Japonia zamierza między innymi pozyskać zdolność do uderzania na bazy na terytorium przeciwnika, zwiększyć zapasy pocisków i części zamiennych, rozszerzyć możliwości logistyczne oraz zdolności do prowadzenia wojny w cyberprzestrzeni. Japonia ma opracować własne pociski dalszego zasięgu i zakupić amerykańskie pociski manewrujące Tomahawk o zasięgu ok. 1,6 tys. km.
W przyjętej również w piątek znowelizowanej narodowej strategii bezpieczeństwa Japonii zapowiedziano bliską współpracę z USA i innymi wyznającymi podobne wartości krajami.
"Inwazja Rosji na Ukrainę jest poważnym pogwałceniem praw, które zakazują użycia siły, i wstrząsnęła fundamentami ładu międzynarodowego" – napisano.
"Strategiczne wyzwanie stwarzane przez Chiny jest największym, z jakim kiedykolwiek mierzyła się Japonia" – dodano w dokumencie. Podkreślono, że Pekin nie wykluczył użycia siły, by przejąć kontrolę nad Tajwanem.
Japonia zmienia swoje nastawienie
Pacyfistyczna konstytucja, narzucona Japonii po porażce w II wojnie światowej, zakazuje jej prowadzenia wojen i zezwala wyłącznie na działania w samoobronie. W nowej strategii bezpieczeństwa oceniono jednak, że kraj musi posiadać zdolność do "skutecznego kontrataku na terytorium przeciwnika jako absolutne minimum środków samoobrony".
Premier Kishida oświadczył, że zdobycie zdolności do kontrataku jest niezbędne, by odstraszać inne państwa przed atakami rakietowymi. Podkreślił, że rząd Japonii będzie "bronił kraju i ludzi" w obliczu "punktu zwrotnego w historii".
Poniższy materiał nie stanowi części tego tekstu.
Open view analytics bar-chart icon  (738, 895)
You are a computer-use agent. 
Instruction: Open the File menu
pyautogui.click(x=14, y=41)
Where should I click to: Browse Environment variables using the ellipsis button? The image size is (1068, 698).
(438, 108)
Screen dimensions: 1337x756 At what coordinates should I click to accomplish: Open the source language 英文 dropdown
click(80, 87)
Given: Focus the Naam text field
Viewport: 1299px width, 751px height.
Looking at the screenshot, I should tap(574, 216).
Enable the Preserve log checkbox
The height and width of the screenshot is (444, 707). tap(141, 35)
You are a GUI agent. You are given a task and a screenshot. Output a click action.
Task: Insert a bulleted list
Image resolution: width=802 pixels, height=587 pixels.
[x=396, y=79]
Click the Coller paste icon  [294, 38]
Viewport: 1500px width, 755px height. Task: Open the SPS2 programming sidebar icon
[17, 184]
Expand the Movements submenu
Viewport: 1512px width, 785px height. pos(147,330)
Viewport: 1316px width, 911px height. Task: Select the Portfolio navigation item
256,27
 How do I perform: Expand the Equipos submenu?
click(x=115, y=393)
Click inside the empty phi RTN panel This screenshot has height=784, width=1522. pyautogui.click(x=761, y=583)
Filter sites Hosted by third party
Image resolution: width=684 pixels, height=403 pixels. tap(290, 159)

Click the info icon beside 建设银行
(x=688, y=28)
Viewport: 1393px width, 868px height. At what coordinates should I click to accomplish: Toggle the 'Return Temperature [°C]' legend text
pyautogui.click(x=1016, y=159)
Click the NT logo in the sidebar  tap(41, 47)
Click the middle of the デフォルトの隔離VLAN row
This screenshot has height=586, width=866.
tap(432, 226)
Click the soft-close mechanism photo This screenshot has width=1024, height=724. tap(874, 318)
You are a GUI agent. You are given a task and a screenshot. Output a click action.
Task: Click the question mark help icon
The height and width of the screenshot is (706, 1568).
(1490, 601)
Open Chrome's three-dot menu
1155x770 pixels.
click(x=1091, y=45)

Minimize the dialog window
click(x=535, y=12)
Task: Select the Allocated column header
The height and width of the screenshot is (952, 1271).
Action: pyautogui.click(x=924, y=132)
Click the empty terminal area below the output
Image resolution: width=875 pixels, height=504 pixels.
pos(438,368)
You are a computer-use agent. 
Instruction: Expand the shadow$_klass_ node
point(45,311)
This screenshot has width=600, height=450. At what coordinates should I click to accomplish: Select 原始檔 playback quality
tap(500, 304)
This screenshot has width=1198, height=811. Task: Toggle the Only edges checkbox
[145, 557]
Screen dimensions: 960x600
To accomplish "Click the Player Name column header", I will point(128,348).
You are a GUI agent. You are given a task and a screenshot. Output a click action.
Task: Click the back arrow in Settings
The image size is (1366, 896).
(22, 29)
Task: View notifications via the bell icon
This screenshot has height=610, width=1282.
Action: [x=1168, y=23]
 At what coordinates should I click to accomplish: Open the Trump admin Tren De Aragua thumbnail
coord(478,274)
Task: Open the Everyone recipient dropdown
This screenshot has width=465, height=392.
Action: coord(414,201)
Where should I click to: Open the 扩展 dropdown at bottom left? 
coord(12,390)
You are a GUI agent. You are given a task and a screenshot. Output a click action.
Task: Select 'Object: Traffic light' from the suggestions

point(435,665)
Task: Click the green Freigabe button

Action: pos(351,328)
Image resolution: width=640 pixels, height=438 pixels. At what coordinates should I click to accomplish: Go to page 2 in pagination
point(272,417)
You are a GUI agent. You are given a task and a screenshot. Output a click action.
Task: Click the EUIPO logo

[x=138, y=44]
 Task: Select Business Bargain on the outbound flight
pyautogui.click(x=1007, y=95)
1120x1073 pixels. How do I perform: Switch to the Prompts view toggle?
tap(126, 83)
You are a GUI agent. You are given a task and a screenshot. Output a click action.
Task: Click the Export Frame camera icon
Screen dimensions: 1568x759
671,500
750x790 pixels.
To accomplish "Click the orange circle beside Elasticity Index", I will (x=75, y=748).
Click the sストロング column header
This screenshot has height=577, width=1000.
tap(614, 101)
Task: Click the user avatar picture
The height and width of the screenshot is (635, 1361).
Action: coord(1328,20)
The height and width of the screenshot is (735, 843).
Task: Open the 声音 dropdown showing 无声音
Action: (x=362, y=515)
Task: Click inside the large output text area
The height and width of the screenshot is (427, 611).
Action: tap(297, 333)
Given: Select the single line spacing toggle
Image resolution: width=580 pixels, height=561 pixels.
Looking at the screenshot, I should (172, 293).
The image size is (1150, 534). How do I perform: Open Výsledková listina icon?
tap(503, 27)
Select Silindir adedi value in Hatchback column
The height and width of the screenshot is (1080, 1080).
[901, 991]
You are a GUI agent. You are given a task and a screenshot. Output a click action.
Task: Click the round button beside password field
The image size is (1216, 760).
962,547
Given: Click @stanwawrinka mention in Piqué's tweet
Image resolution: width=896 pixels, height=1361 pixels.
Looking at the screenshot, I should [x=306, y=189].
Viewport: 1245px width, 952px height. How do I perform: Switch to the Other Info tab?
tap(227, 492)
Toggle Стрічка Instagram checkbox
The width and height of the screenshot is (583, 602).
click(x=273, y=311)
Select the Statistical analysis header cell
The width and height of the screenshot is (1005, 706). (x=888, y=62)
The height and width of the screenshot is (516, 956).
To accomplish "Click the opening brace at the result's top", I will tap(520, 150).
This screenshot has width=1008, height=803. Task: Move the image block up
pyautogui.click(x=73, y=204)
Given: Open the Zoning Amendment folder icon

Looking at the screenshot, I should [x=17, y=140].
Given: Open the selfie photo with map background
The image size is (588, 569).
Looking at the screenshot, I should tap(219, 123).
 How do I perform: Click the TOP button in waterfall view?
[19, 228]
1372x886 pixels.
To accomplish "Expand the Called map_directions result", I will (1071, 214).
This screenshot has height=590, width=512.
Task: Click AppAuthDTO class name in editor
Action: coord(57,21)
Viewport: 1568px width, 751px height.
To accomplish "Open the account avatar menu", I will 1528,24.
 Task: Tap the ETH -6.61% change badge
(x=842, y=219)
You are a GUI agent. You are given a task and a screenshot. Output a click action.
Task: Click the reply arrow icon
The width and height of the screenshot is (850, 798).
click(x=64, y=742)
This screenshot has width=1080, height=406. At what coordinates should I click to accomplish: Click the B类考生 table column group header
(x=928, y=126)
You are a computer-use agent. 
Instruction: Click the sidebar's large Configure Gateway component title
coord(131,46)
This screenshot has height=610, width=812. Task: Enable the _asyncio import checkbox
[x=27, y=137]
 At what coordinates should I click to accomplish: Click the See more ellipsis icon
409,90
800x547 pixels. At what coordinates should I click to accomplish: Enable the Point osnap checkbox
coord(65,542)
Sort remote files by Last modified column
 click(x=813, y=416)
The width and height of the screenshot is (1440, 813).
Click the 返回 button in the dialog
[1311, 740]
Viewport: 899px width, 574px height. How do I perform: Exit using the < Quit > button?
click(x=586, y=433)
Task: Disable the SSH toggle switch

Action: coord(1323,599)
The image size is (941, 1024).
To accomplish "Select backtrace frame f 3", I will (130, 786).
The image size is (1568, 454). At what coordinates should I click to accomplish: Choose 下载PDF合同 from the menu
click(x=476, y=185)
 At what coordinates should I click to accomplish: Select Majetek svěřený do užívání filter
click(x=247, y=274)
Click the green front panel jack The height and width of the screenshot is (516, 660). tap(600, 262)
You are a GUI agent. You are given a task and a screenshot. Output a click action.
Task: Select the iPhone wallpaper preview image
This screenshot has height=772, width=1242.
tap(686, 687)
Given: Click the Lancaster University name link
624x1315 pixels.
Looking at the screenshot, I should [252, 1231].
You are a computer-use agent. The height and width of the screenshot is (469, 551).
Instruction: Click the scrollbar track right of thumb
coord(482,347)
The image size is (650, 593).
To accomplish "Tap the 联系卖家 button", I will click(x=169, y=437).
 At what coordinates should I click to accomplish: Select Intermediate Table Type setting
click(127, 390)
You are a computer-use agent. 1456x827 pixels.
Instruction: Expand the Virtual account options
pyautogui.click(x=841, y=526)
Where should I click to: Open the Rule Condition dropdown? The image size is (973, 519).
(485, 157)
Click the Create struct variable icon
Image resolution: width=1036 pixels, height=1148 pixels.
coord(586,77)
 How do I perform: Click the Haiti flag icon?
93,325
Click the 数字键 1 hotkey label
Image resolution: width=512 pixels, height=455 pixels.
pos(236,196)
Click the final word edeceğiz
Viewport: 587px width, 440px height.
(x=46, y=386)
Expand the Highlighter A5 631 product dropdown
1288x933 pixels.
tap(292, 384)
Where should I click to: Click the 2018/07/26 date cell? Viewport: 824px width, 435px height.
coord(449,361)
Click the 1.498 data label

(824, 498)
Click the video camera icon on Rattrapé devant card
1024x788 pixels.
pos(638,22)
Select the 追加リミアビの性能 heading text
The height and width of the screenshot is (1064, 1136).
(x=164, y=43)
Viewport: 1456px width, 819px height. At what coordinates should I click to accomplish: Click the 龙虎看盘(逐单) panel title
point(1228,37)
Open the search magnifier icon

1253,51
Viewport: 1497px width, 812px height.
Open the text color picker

W nowej strategii oceniono, że Chiny stanowią "zagrożenie dla mieszkańców regionu". Było to odniesienie do bezprecedensowych ćwiczeń wojskowych, przeprowadzonych przez Chiny wokół Tajwanu w sierpniu. Chińska armia wystrzeliła wtedy pociski balistyczne, z których część spadła w wyłącznej strefie ekonomicznej Japonii – przypomina Kyodo.
Chińskie władze wyraziły zaniepokojenie japońskimi planami zbrojeń. Rzecznik MSZ w Pekinie Wang Wenbin wezwał rząd w Tokio, aby "przestrzegał konsensusu politycznego, zgodnie z którym oba kraje są partnerami współpracy i nie stanowią dla siebie wzajemnie zagrożenia".
Nowa strategia wywołała protest ze strony władz Korei Południowej, rząd Japonii ponownie wyraził w niej roszczenia do kontrolowanych przez Seul wysp na Morzu Japońskim, które Koreańczycy nazywają Dokdo, a Japończycy – Takeshima.